Nach der Epistellesung ist erst einmal wieder die Gemeinde dran – nämlich mit einem Lied, dem Graduallied oder auch Wochenlied. Welche Bedeutung und Herkunft hat eigentlich dieses Graduallied? Warum singt es die Gemeinde zwischen Epistel- und Evangelienlesung? Worauf kommt es beim Graduallied an? Warum ist das Graduallied durch die Agende vorgegeben und wird in der Regel nicht vom Pfarrer ausgesucht?
In der Tat, das Wochenlied – wie das das Graduallied auch genannt wird - ist ein zentrales liturgisches Element mit reicher Bedeutung und langer Geschichte. Es ist thematisch eng mit den biblischen Lesungen und dem kirchlichen Kalender verbunden und hat eine inhaltliche wie auch liturgische Funktion.

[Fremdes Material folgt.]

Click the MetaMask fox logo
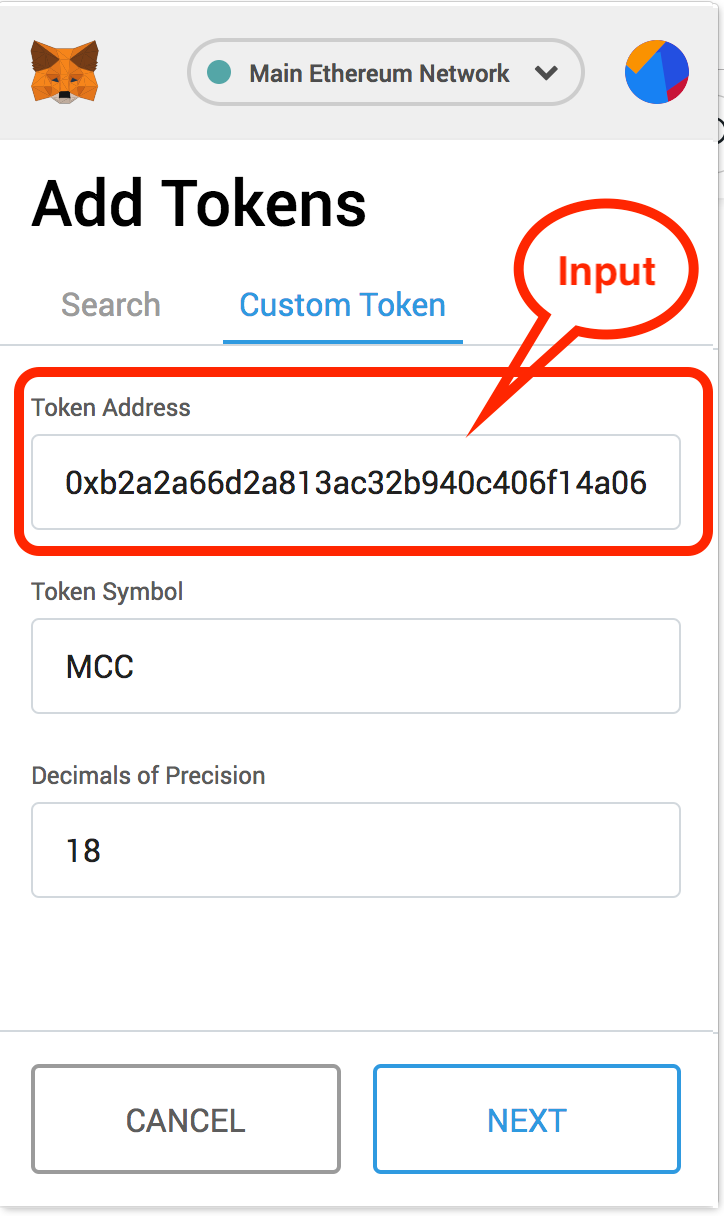 pos(65,72)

Seinen Ursprung hat das Graduallied im Gottesdienst der Alten Kirche, wo wechselnde Psalmgesänge zwischen den biblischen Lesungen üblich waren. Schon im Mittelalter wurde es Brauch, dass ein Lied an den Stufen (lat.: „gradus“) des Lesepults oder Ambos gesungen wurde – daher also der Name „Graduallied“. Die zutreffende deutsche Übersetzung wäre also eher „Stufenlied“. Im Lauf der Kirchengeschichte wurde daraus nach der Reformation ein deutschsprachiges Gemeindelied, das auf das Proprium des jeweiligen Sonntags oder Festtags abgestimmt und inhaltlich auf das Evangelium des jeweiligen Sonntags oder Festtags zugeschnitten ist.

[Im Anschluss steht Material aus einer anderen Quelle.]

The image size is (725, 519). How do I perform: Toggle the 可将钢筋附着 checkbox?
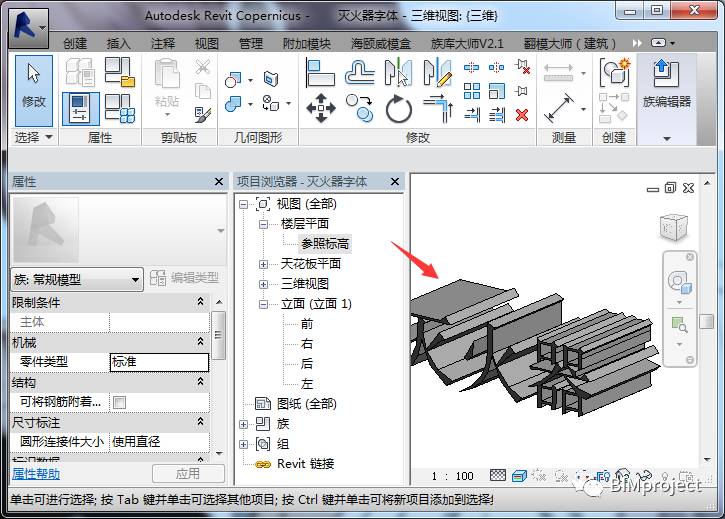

Das Graduallied wird nach dem Halleluja, das der Epistellesung folgt, und vor der Evangelienlesung gesungen. Diese Reihenfolge hat sich entwickelt, weil das Lied wie ein kommentierendes, überleitendes Element zwischen den beiden Schriftlesungen steht. Es nimmt den Inhalt der gelesenen Epistel auf, bereitet die Gemeinde musikalisch und thematisch auf das Evangelium vor und verbindet so die Verkündigung der Schriftlesungen zu einem Ganzen. In dem Moment, in dem die Gemeinde zum Gesang anhebt, beteiligt sie sich aktiv an der gottesdienstlichen Verkündigung. Und genau diese Beteiligung der Gemeinde ist wesentlich: Das Lied soll nicht solistisch oder vom Chor gesungen werden, sondern die Gemeinde zum mitsingenden Handeln anregen, sodass die Gemeinde die Verkündigung musikalisch mitträgt.
Weil das Graduallied diese besondere Bedeutung hat, weil es die Lesungen gewissermaßen deuten und vertiefen soll, ist es nicht vorgesehen, dass der Pfarrer oder Kirchenmusiker das Lied aussucht. Es ist im Gottesdienst das einzige Lied, dass von der Agende vorgegeben wird. Sie bestimmt das Graduallied für jeden Sonn- und Feiertag. Das dient der Einheit und inhaltlichen Stimmigkeit des Gottesdienstes im ganzen Kirchenjahr. Da das Graduallied in engem Zusammenhang mit den anderen Elementen des Propriums steht, wird es in der Regel nicht vom Pfarrer individuell festgelegt. So wird gewährleistet, dass die Gemeinde über Jahre hinweg mit den zentralen Liedern vertraut wird und dass die liturgische Ordnung eingehalten bleibt. Die festgelegte Liedauswahl stärkt somit den gemeinsamen Charakter des Gottesdienstes und die Verknüpfung von Kirchenmusik und Verkündigung.